ウサギは何を見ていたのか。ウサギは、カメを見ていました。だから、ノロノロとやってこないカメに、油断をしてしまったのです。

 

対するカメは何を見ていたか。ゴールを見ていたのです。カメがウサギを見ていたら、もしかしたら昼寝をしているウサギを見て、自分も休んでしまったかもしれません。

ところが、カメはそうしなかった。それはゴールを見ていたからです。

 

何が言いたいかというと、ゴールは何かをしっかりと見極め、競争相手に惑わされないということです。

レースの本質をしっかり捉えよ、ということです。カメはゴールを見ていたから、歩みは遅かったけれど、足の速いウサギに勝てた。
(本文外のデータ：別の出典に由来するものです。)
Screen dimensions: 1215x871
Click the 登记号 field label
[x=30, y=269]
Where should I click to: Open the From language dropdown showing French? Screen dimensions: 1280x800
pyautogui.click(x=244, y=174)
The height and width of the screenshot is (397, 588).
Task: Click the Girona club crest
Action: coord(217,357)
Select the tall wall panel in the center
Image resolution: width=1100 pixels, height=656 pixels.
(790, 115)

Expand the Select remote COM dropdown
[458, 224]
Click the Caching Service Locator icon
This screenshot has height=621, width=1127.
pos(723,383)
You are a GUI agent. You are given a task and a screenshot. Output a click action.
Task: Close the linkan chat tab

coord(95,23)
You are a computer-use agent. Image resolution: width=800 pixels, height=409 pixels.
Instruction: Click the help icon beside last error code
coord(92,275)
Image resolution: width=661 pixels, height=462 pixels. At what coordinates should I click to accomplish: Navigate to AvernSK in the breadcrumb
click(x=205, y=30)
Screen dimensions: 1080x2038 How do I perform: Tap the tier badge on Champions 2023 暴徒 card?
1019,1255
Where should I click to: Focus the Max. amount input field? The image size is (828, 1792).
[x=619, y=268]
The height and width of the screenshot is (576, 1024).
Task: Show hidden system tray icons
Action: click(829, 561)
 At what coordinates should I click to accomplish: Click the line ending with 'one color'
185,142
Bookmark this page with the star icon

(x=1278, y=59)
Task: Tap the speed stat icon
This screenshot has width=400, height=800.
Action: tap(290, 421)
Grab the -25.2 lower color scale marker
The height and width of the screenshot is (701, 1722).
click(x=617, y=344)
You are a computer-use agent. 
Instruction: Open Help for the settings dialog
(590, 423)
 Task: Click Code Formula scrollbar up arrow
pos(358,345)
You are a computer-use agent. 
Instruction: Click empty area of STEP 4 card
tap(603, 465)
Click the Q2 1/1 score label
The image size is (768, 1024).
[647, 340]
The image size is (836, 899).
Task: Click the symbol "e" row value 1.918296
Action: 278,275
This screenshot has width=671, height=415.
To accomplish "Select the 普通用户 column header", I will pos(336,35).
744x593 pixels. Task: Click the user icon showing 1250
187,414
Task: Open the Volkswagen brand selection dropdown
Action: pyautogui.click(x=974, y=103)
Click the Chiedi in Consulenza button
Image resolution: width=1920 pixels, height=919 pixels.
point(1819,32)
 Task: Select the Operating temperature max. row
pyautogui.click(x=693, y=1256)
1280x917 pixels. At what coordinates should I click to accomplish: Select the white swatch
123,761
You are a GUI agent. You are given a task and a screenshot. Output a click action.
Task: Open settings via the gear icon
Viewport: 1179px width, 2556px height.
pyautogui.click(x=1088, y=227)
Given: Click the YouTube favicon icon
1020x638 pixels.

「見ているところが違った」から、この結果が生まれたのです。

 

ハッとさせられる話です。これは仕事にも言えることです。商品開発、受注競争、……。

「見ているところ」は正しいか、ということです。

ゴールを見ずに、隣ばかり周囲ばかりを見てしまうと、カメに負けたウサギ同様、残念な結果になる可能性があるのです。

そして、もっと大事なことがあります。それは、ゴールは果たしてちゃんとあるのか、ということです。

 

ゴールが定められていないのに、いったい、どこに向かおうとしているのか。もし、ゴールがないとすれば、カメを見ているウサギになりかねないということです。

隣ばかりが気になっていて、ゴールが見えていない。

これでは経営は行き詰ってしまいます。

 

子どもの頃に学んだ『ウサギとカメ』の教訓のひとつは、コツコツと一歩一歩、だったはずです。

でも、ゴールがなかったとしたら、コツコツどこに行くのか。

ましてや、今の時代、ゴールを目指して休まないウサギたちがゴロゴロいますよね。

一流の人たちは、「これは当たり前」「これこれはこういうもの」「これはこうでなければならない」といった世の中に溢れている常識は、いかに裏付けのない、いい加減なものかとい

うことを知っていて、実際、彼らはそんなものを信じていません。

 

では、そうした常識は、多くの人々にどこで刷り込まれてしまったのか。

もしかするとそのひとつは、子どもの頃から繰り返し聞かされてきた童話なのかもしれません。

「ウサギとカメ」も、そのひとつなのかもしれません。

変革の時代を勝ち抜いていくには、明確なゴールを定め、そこに向かって周りに惑わされないように進んでいかなくてはなりません。